◆ **SOURCE PASSAGE**:

-- Begin --

Reginald Heber is best known and deservedly esteemed as a Christian Poet, but his pastoral and missionary labours are those which were, doubtless, most truly beneficial to the world.

The following lines from his own graceful pen are applicable to himself:

"Thou art gone to the grave! but we will not deplore thee,

Though sorrow and darkness encompass the tomb :

The Saviour has passed through its portals before thee,
And the lamp of his love is thy guide through the gloom.

Thou art gone to the grave! but 'twere wrong to deplore thee,
For God was thy ransom, thy guardian and guide;

He gave thee, He took thee, and He will restore thee;
And Death has no sting, since the Saviour has died.

MRS. GURNEY,

MOTHER OF THE GURNEY FAMILY.

THOUGH this excellent woman was removed by death from the family circle when the eldest of her children was only seventeen, yet she was spared to them long enough to inculcate principles, and stimulate benevolent feelings, for which, in after life, several of them were eminently distinguished. The indefatigable Mrs. Fry had her kindly sympathies drawn out for her suffering fellow-creatures, in the first instanee, by becoming the companion of her mother in her visits to the poor, in their neighbourhood.

-- End --

◆ **INFORMATION PROVIDED**:

-- Begin --

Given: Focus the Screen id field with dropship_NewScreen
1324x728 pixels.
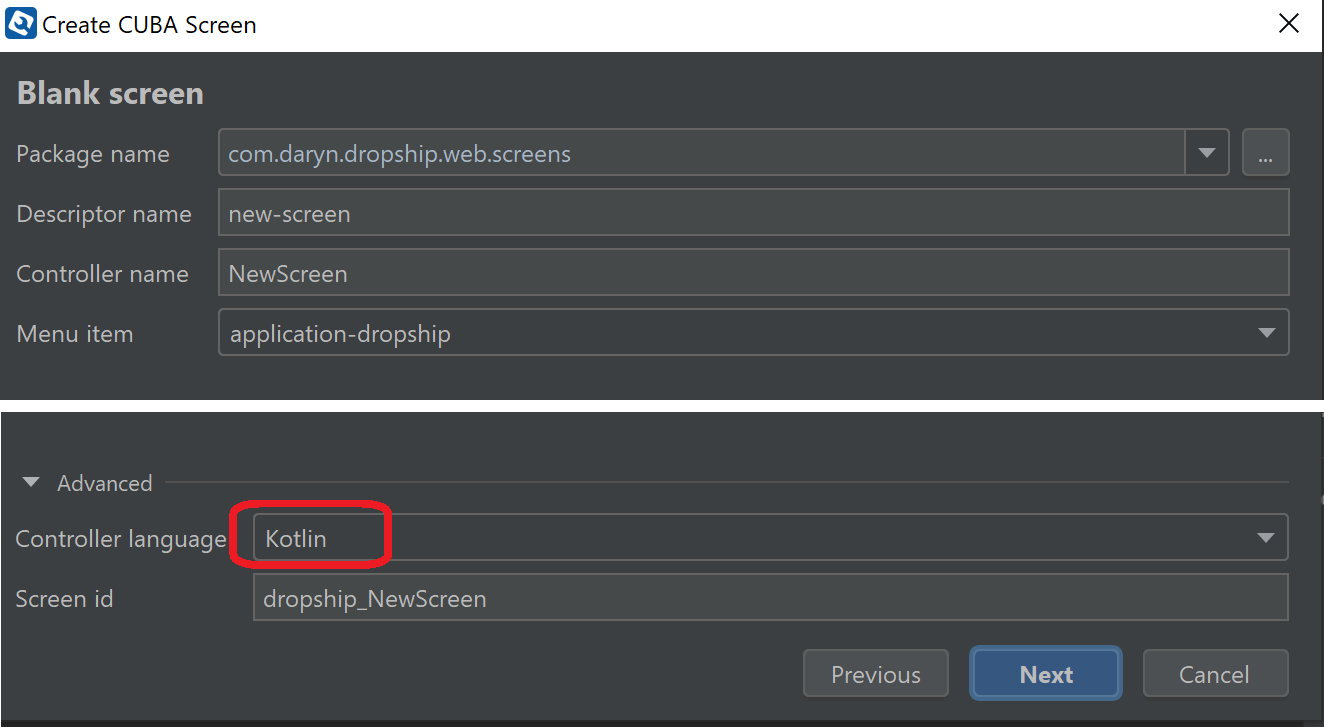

-- End --

◆ **EXERCISE TASK**: Please revise the biographical passage, starting at the words "He gave thee, He" and stopping after "in their neighbourhood.", with "excellent woman" changed to "worthy woman".

◆ **THE REPLY**:
He gave thee, He took thee, and He will restore thee;
And Death has no sting, since the Saviour has died.

MRS. GURNEY,

MOTHER OF THE GURNEY FAMILY.

THOUGH this worthy woman was removed by death from the family circle when the eldest of her children was only seventeen, yet she was spared to them long enough to inculcate principles, and stimulate benevolent feelings, for which, in after life, several of them were eminently distinguished. The indefatigable Mrs. Fry had her kindly sympathies drawn out for her suffering fellow-creatures, in the first instanee, by becoming the companion of her mother in her visits to the poor, in their neighbourhood.